• [Saved data entries]:
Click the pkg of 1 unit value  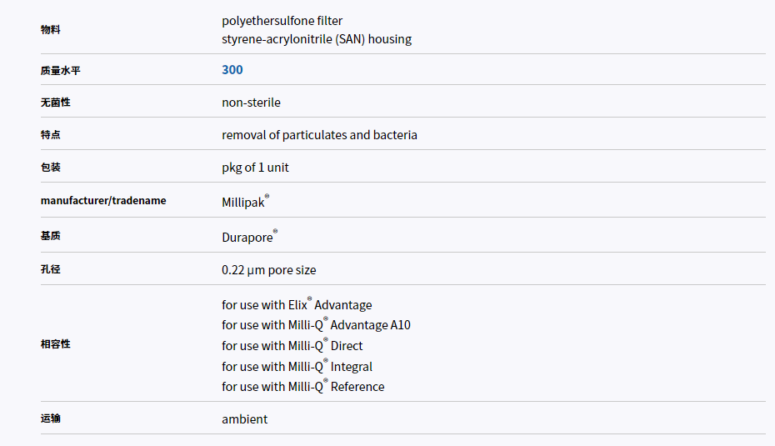[x=255, y=168]
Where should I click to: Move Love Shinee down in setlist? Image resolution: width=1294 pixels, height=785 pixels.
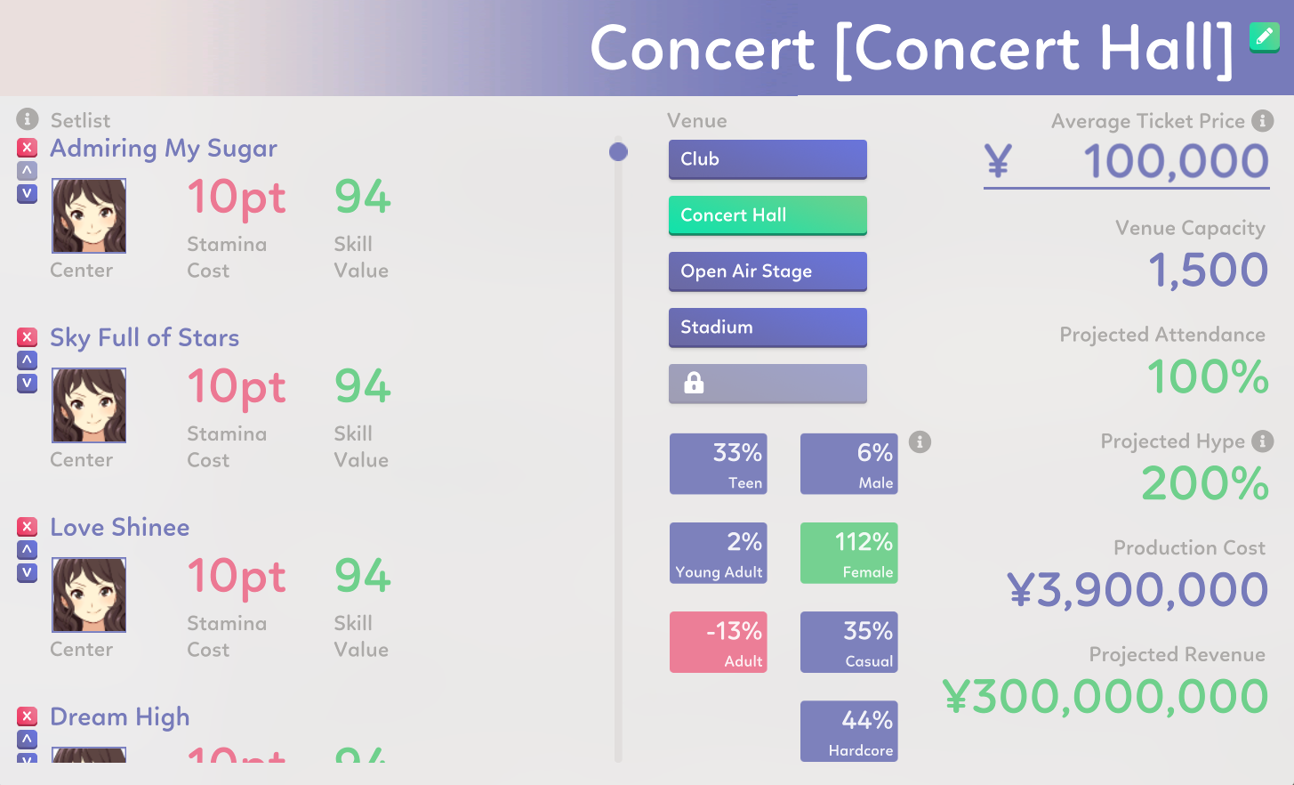[x=28, y=572]
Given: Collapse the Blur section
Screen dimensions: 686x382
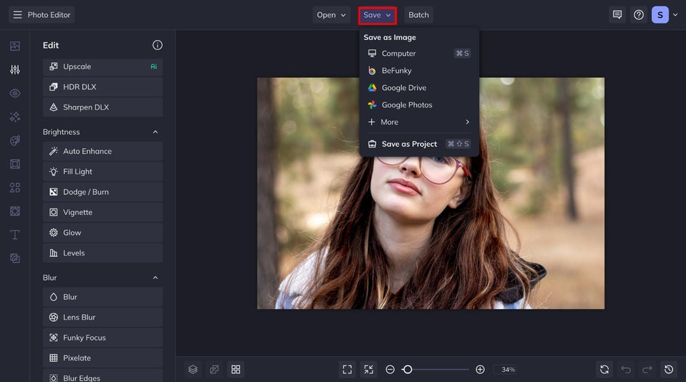Looking at the screenshot, I should (x=155, y=278).
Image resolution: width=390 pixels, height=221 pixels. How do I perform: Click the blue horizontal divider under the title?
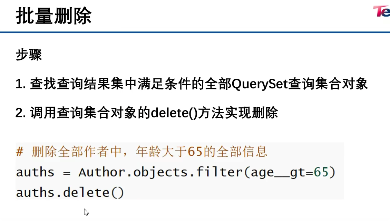[195, 32]
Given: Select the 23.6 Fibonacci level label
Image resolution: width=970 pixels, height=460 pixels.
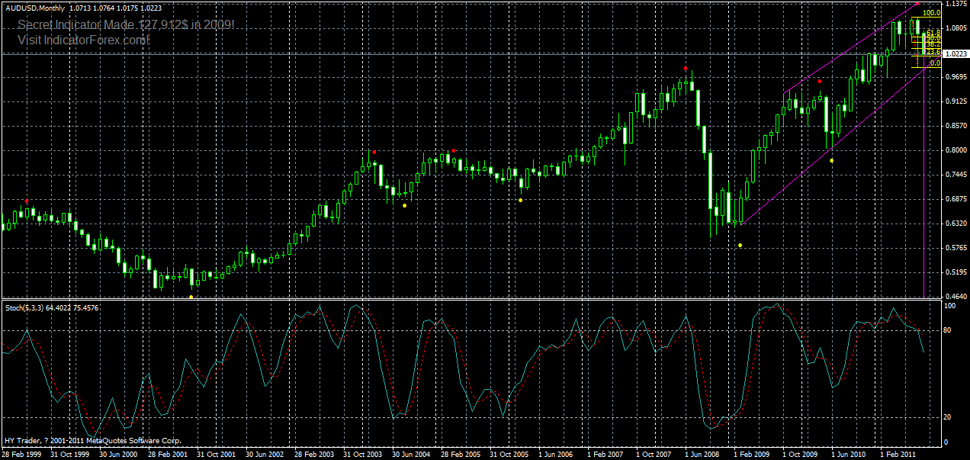Looking at the screenshot, I should pyautogui.click(x=933, y=51).
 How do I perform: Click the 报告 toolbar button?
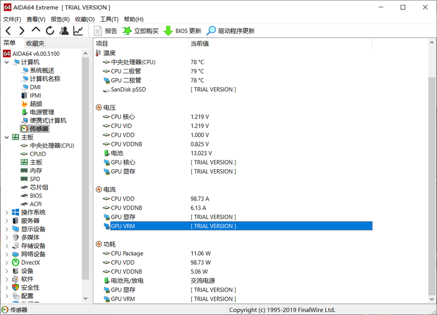tap(105, 31)
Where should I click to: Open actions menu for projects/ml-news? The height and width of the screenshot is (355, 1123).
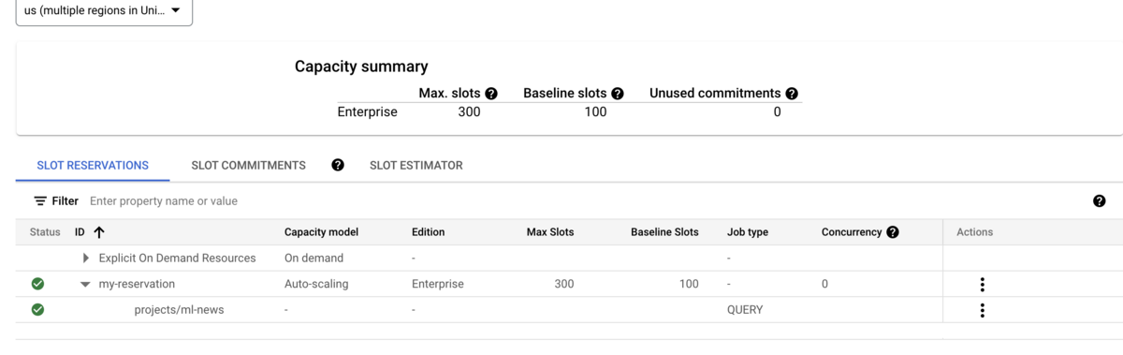point(982,310)
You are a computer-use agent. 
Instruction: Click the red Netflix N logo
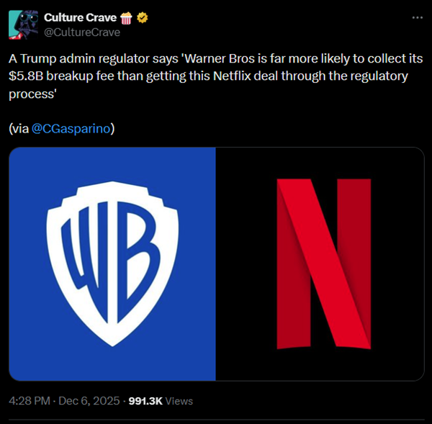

• [Task instructions]:
Repeat word for word the lines starting at the one with "Image resolution: width=970" and ending at the final line of the records above, both included; no pictures.

• [Answer box]:
Image resolution: width=970 pixels, height=460 pixels.
Looking at the screenshot, I should pyautogui.click(x=933, y=51).
 How do I perform: Click the 报告 toolbar button?
tap(105, 31)
Where should I click to: Open actions menu for projects/ml-news? The height and width of the screenshot is (355, 1123).
point(982,310)
You are a computer-use agent. 
Instruction: Click the red Netflix N logo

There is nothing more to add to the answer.